Exemple classique. La loi de l’attraction universelle permet d’écrire l’équation qui décrit la trajectoire de la Lune autour de la Terre et sa solution est merveilleuse : il s’agit d’une ellipse, courbe simple à calculer. On peut dès lors prévoir à un an de distance quelle sera la position de la Lune dans le ciel, sans aucun risque de tromper, comme si la Lune, impressionnée par la mathématique humaine avait décidé d’y obéir. En revanche, la météorologie obéit aussi à des équations bien connues mais dont les solutions sont instables dans le temps et permettent au mieux de prédire le temps qu’il fera dans une semaine. Cela ne veut pas du tout dire que les météorologues seraient plus stupides ou plus paresseux que les astronomes mais qu’ils ont choisi un métier aléatoire qui ne permet pas de prédire le futur lointain.

Ce qui est vrai pour la météo l’est aussi pour deux sciences humaines proches de la politique. L’économiste est incapable de prédire quand et comment une crise boursière se déclenchera. Le sociologue est de même ignorant de la possibilité d’une révolution jusqu’à ce qu’elle se produise et qu’il puisse expliquer a posteriori qu’elle était inévitable. CE qui est vrai des sciences humaines, l’est encore beaucoup plus de la politique parce qu’elle doit prendre en compte tellement de facteurs qui interagissent qu’il est exclu de les amalgamer dans une équation.

Les gouvernants gouvernent donc à vue, avec plus ou moins de bonheur. Certains sont meilleurs que d’autres parce qu’ils sont mieux formés, mieux instruits, plus expérimentés, plus ouverts aux rares informations scientifiques qui les concernent.

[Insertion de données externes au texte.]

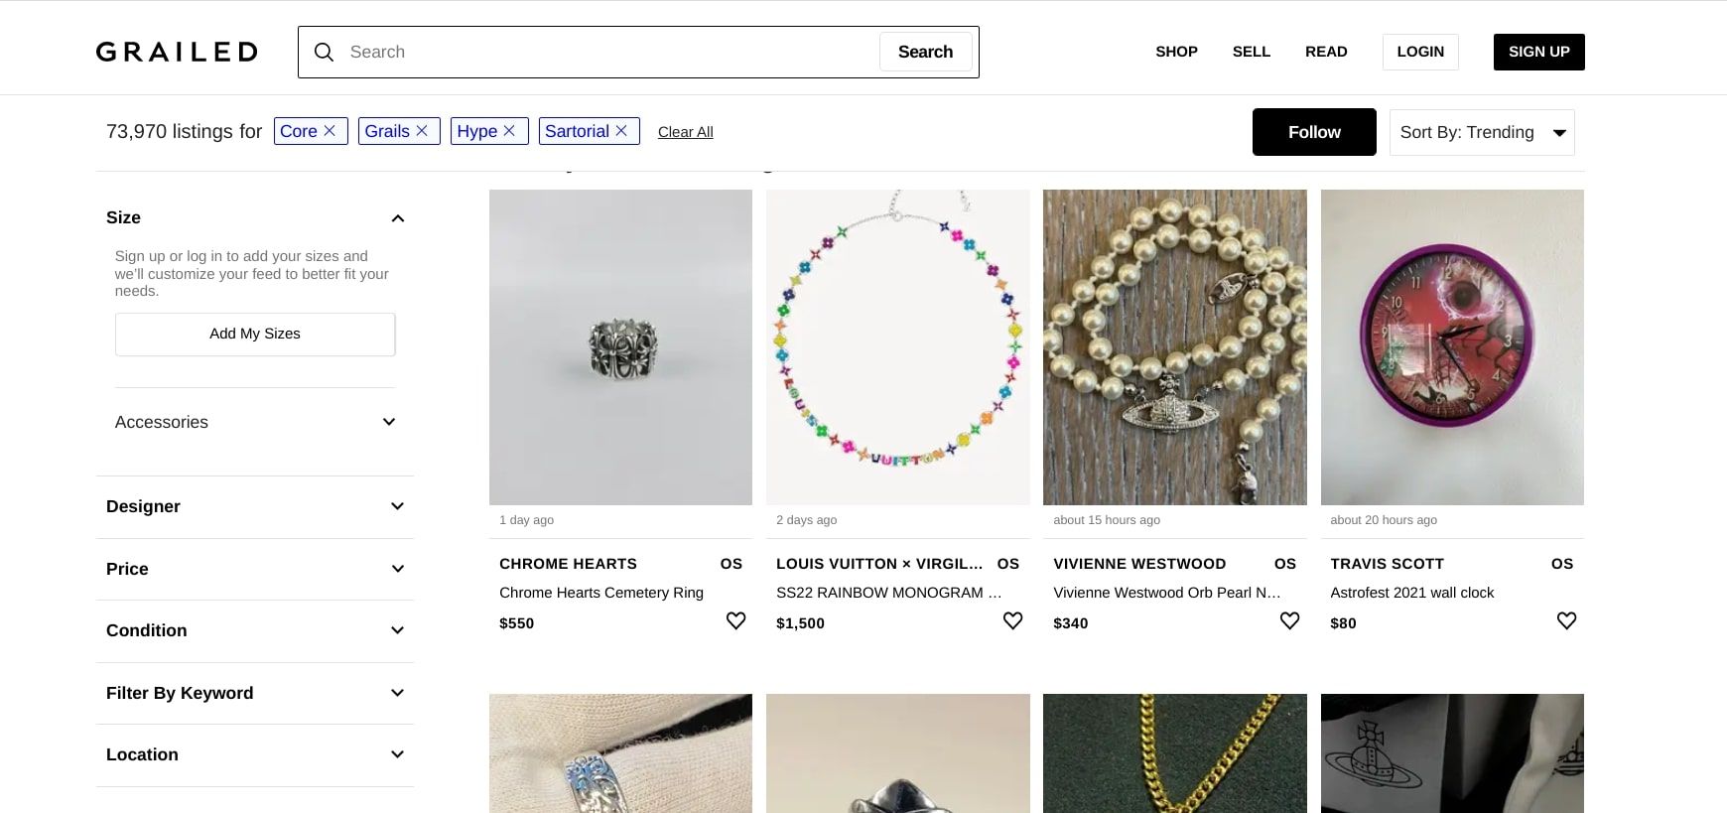
Task: Expand the Location filter section
Action: point(254,754)
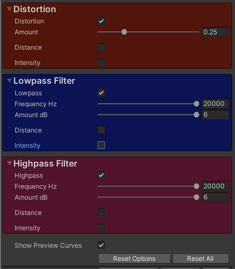Click the Distortion Amount slider handle
The image size is (235, 269).
[124, 32]
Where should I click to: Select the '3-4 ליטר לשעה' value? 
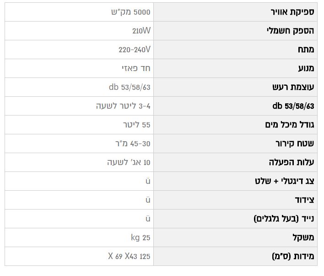tap(123, 106)
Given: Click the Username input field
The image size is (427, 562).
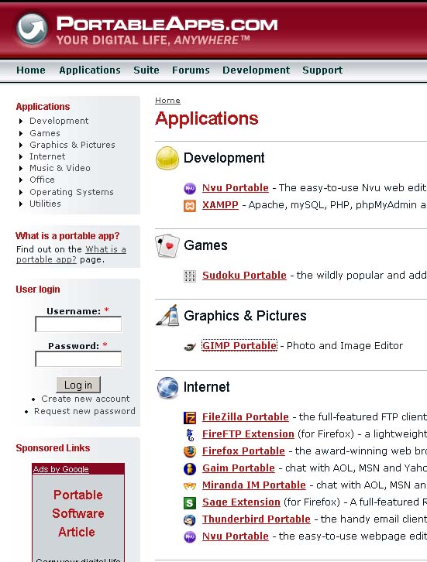Looking at the screenshot, I should pyautogui.click(x=78, y=324).
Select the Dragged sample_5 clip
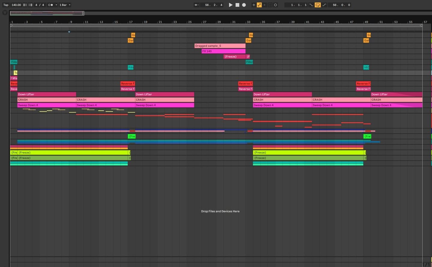Screen dimensions: 432x267 (220, 46)
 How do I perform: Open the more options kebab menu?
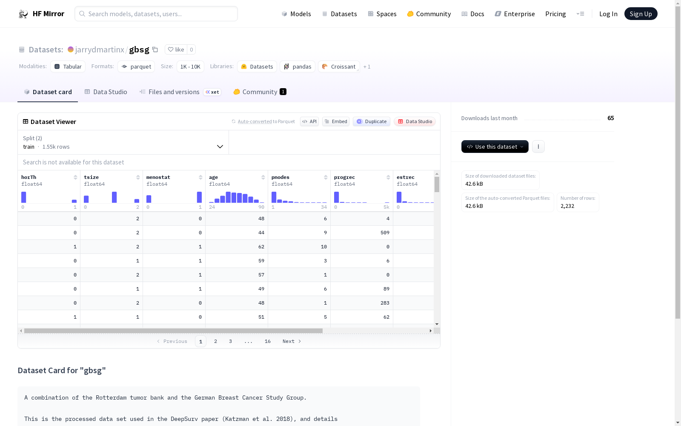538,147
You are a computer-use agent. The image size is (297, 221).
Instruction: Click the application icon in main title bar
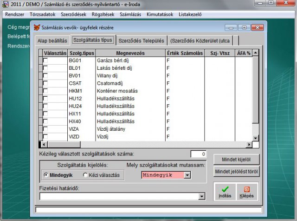5,4
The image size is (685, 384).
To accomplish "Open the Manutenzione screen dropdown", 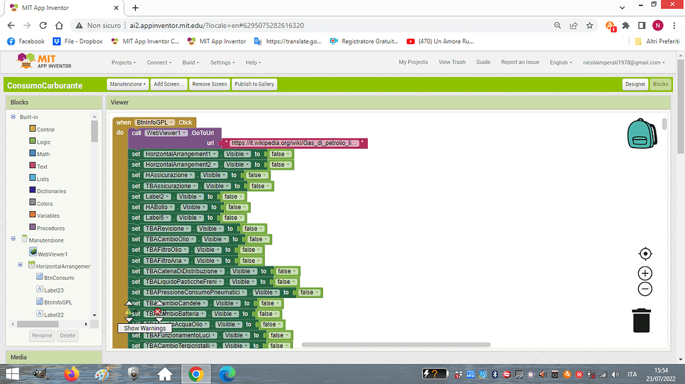I will pos(127,84).
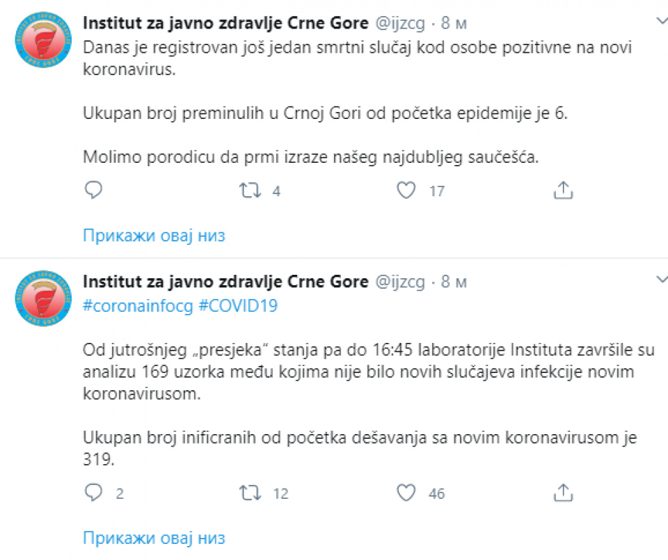Open the #coronainfocg hashtag
Image resolution: width=668 pixels, height=560 pixels.
click(138, 306)
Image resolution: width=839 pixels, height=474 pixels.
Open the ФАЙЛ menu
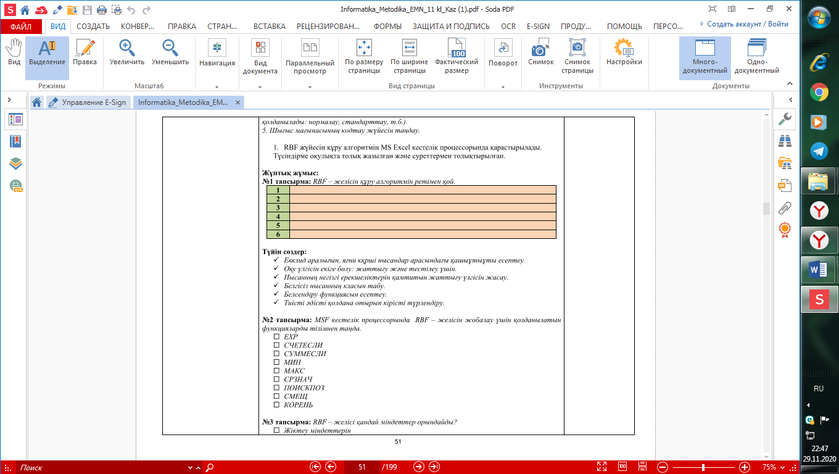click(21, 27)
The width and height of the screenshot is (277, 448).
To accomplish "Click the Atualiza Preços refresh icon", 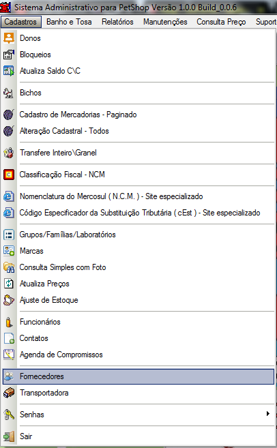I will 9,284.
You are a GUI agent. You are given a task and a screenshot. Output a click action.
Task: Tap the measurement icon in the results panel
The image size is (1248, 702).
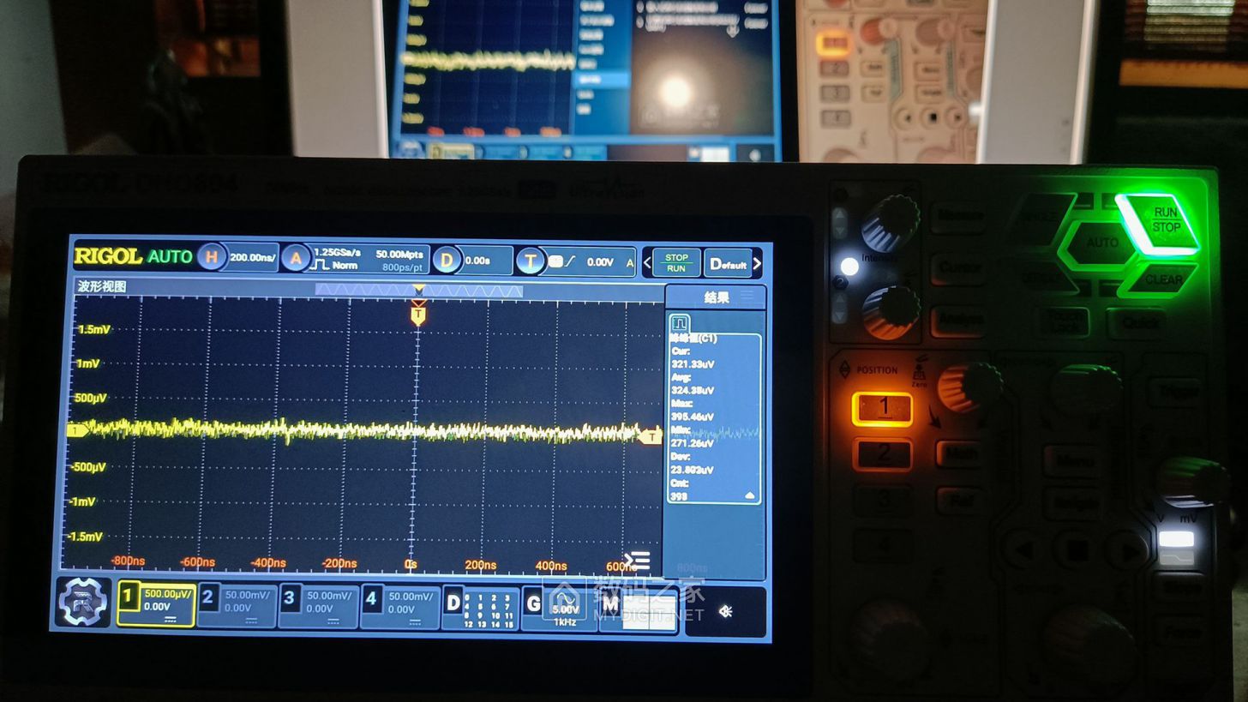coord(680,324)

S’ils se targuent d’être ignorants comme Trump, Johnson ou Bolsonaro, s’ils méprisent le peu de réalité dont ils pourraient être assurés, ils déclenchent des catastrophes dont sont exempts des pays gouvernés par des personnes plus éclairées, mieux équilibrées, moins égocentriques comme Merkel ou Macron.

Pratiquement en Suisse, il faut donc témoigner d’une grande indulgence à l’égard des gouvernements fédéral ou cantonaux. Ils ne sont pas exempts de la problématique décrite plus haut. Ils n’ont pas d’équation à disposition. De plus le pouvoir est bien réparti au point de se dissoudre comme un sucre dans une tasse de café puisqu’en dernière analyse c’est le peuple qui est le souverain. Et celui-ci n’a pas non plus d’équation à sa disposition pour se prononcer lors d’un vote. La politique helvétique, c’est le droit à l’erreur pour le plus grand nombre.